12. "The Clairvoyant"
13. "Fear of the Dark"
14. "Iron Maiden"
15. "Aces High"
16. "The Evil that Men Do"
17. "Running Free"


  1. Nice review. Somewhere In Time was the first proper metal cassette I ever purchased. It blew a 10-year old Eric's mind to say the least. Caught them up at Deer Creek last year and was quite impressed by their performance and the scale of their stage show(could feel the heat from the lawn). My brother brought his 8-year old son to his first concert that night, so it was something special.

    I LOL'd at your comment about not wearing concert shirts, btw. I thought *I* was hardcore, but you win :)

    1. The show in Indy was a blast, wasn't it? I'm afraid that's going to be "it" for Maiden in Indiana because they tend to pick Chicago over other nearby cities.
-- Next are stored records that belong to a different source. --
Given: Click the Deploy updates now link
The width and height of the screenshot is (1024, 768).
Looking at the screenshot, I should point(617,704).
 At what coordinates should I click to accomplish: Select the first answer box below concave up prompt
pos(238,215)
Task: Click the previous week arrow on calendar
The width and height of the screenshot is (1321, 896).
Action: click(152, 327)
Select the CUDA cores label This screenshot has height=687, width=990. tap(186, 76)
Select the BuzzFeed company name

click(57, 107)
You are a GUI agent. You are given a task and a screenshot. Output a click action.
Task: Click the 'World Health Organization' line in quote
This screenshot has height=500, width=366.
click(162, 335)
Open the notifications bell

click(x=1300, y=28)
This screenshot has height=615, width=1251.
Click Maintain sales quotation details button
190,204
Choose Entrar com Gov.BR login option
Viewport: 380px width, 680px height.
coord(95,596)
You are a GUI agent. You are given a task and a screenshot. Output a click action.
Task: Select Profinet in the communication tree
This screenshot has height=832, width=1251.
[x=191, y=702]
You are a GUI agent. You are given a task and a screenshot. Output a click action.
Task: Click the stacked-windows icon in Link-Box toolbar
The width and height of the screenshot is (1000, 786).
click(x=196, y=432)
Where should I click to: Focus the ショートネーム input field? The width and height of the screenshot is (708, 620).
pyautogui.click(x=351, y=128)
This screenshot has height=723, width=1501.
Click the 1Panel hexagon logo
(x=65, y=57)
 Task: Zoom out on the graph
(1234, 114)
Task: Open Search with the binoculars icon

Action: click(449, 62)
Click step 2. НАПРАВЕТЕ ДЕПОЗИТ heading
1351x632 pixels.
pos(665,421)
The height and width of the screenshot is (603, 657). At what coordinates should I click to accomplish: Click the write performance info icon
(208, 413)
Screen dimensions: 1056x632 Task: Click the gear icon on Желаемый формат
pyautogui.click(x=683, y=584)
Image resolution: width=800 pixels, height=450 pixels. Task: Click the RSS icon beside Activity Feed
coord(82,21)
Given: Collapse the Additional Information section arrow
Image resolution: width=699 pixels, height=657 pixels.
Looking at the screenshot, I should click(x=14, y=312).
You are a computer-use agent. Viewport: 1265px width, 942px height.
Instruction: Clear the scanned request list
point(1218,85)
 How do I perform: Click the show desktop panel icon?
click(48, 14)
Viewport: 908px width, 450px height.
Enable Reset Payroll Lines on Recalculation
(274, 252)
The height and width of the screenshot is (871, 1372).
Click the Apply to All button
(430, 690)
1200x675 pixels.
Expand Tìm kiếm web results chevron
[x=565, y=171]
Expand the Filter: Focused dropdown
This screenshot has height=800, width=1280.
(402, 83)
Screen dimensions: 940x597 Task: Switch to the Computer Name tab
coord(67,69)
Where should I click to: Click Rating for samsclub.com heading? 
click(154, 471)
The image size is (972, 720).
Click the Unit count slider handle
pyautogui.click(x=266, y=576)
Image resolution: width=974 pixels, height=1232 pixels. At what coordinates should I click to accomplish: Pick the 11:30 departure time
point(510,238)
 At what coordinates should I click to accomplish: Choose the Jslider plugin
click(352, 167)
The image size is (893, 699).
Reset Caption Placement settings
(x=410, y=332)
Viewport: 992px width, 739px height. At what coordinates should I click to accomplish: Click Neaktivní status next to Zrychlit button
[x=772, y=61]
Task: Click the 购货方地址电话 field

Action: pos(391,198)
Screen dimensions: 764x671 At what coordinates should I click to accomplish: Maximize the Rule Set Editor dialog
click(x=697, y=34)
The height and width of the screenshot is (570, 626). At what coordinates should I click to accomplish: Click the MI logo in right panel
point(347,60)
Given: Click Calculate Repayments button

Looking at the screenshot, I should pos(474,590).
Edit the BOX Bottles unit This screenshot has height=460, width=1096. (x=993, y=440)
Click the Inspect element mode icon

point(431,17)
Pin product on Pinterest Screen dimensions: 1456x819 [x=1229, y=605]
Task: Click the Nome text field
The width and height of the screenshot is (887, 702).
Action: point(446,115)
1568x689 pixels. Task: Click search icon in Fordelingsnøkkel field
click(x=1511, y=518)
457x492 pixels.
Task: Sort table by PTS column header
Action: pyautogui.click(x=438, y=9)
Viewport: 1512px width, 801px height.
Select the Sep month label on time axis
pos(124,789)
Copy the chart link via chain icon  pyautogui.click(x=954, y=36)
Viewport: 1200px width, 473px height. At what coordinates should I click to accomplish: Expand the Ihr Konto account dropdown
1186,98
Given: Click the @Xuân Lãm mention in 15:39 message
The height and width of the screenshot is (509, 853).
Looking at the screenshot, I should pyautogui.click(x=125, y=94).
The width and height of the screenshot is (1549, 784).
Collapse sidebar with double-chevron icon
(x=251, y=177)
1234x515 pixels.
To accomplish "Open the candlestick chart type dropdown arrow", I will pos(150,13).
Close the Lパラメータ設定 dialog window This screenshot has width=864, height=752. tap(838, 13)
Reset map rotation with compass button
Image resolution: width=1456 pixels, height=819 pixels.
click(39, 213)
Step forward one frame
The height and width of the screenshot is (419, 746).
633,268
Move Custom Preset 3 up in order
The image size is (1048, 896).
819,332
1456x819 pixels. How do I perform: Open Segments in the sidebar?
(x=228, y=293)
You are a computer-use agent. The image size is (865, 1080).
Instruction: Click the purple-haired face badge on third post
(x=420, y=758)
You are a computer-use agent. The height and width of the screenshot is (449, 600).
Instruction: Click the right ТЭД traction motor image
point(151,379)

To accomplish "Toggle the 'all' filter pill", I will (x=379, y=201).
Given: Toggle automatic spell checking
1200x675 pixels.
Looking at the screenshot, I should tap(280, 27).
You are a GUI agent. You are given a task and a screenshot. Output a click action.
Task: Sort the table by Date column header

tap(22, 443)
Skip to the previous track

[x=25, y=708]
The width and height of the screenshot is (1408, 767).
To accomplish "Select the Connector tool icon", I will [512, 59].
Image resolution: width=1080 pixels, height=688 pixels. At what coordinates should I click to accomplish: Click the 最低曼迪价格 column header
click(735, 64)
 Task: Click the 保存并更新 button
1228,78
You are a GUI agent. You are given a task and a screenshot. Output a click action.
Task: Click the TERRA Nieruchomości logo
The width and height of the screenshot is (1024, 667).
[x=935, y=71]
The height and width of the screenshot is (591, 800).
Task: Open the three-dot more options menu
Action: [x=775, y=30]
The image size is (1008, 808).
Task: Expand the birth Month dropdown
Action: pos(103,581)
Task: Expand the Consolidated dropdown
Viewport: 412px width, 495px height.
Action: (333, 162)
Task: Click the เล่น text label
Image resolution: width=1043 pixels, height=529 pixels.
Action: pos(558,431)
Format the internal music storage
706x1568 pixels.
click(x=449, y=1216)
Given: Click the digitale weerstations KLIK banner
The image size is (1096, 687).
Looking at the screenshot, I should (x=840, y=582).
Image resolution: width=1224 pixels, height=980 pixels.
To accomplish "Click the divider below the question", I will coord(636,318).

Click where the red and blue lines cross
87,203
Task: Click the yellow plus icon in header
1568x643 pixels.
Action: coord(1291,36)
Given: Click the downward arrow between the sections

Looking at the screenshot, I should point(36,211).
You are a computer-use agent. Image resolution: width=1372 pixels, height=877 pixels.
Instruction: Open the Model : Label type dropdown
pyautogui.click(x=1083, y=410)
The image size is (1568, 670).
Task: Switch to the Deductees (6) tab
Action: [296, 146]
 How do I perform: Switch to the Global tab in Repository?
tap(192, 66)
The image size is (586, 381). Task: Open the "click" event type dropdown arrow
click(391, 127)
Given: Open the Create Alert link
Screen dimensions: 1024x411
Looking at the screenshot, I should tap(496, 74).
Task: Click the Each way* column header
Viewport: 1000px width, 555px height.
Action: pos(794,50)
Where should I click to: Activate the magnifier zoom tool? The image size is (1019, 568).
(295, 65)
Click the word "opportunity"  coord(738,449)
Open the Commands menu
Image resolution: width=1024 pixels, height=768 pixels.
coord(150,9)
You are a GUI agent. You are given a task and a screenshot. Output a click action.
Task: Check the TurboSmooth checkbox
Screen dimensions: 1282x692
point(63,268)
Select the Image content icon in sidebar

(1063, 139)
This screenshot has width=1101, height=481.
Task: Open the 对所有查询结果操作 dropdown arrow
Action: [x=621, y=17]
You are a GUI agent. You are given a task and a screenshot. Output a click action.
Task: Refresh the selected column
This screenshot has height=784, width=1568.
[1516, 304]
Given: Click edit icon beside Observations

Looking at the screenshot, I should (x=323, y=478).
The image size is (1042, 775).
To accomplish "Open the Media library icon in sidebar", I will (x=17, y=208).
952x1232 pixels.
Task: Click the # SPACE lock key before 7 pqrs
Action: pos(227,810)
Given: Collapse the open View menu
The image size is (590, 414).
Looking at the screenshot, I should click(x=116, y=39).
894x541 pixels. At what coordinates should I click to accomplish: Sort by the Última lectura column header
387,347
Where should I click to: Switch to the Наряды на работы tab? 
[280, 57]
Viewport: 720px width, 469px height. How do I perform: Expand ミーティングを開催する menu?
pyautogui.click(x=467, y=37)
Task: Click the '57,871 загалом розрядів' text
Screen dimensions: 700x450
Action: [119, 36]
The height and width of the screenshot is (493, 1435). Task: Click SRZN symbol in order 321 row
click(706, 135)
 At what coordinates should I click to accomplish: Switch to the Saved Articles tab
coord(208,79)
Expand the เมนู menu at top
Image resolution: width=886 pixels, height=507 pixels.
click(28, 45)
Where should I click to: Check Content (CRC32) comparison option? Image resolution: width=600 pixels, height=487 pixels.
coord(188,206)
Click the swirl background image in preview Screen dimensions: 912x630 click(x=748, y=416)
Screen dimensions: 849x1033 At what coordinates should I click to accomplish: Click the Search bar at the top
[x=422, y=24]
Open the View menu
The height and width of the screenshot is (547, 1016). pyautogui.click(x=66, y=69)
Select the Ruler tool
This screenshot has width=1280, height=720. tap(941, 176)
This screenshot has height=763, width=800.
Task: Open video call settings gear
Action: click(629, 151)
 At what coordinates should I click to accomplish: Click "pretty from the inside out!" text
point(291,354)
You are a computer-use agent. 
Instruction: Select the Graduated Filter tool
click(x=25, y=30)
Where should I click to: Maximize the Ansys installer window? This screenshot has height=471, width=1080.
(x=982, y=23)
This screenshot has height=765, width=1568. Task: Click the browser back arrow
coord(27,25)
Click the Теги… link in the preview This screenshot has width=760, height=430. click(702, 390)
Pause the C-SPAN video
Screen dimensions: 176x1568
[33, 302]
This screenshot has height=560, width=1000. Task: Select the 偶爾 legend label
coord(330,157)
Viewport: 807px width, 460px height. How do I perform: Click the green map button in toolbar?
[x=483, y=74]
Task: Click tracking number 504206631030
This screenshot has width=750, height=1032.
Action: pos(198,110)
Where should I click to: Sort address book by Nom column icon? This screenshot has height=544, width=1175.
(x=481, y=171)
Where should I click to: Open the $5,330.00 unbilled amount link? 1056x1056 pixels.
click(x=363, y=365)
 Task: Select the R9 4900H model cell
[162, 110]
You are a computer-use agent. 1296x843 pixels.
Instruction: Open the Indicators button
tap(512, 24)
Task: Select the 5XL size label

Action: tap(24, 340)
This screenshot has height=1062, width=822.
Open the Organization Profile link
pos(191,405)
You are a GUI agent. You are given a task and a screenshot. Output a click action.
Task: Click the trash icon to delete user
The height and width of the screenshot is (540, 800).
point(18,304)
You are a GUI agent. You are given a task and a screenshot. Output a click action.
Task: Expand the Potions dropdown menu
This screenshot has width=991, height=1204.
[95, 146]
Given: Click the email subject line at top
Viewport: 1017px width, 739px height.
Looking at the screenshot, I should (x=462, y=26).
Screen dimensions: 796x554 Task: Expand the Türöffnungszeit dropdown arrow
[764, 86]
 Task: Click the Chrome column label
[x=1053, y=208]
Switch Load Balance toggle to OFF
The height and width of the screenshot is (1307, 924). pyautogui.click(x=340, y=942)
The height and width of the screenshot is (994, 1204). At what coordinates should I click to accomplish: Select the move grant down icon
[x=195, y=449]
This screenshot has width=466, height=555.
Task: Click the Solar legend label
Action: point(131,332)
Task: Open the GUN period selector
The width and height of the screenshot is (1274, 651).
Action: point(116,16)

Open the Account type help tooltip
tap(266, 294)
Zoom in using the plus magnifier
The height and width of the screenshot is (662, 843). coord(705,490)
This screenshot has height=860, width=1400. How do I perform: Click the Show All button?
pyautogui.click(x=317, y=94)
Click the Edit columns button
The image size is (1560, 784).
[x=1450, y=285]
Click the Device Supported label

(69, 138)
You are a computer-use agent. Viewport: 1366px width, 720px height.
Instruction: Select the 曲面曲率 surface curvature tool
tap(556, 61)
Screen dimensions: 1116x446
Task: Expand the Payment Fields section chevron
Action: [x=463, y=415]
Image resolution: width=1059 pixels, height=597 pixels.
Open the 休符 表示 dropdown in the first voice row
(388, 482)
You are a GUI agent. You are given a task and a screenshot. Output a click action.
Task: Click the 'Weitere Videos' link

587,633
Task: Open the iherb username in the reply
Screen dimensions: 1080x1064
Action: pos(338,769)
Like your brother's son, my first concert was also Maiden, and I can't think of a better show to kick off the live experience with. Other bands won't be as entertaining to him after that one.

      P.S. It might be time to break the not-wearing-the-concert-shirts habit. Well see!

  2. The choice of St. Louis was due to them not having been here in 12 years which is the point of many of the tour stops. STL always did well for Maiden and it has been a shame that it took that long to get back here due to logistics and lack of building availability during past tours but it was worth the wait.

    1. "The choice of St. Louis was due to them not having been here in 12 years which is the point of many of the tour stops. STL always did well for Maiden..."

      Very good point. I'd guess that nearly any major city in the United States would be a successful stop for Maiden, however.

  3. Thank you for coming to St Louis area. I'm from Springfield Il and it gets tiresome driving to Chicago all the time to see large concerts and deal with the traffic, etc.. Awesome kick ass show!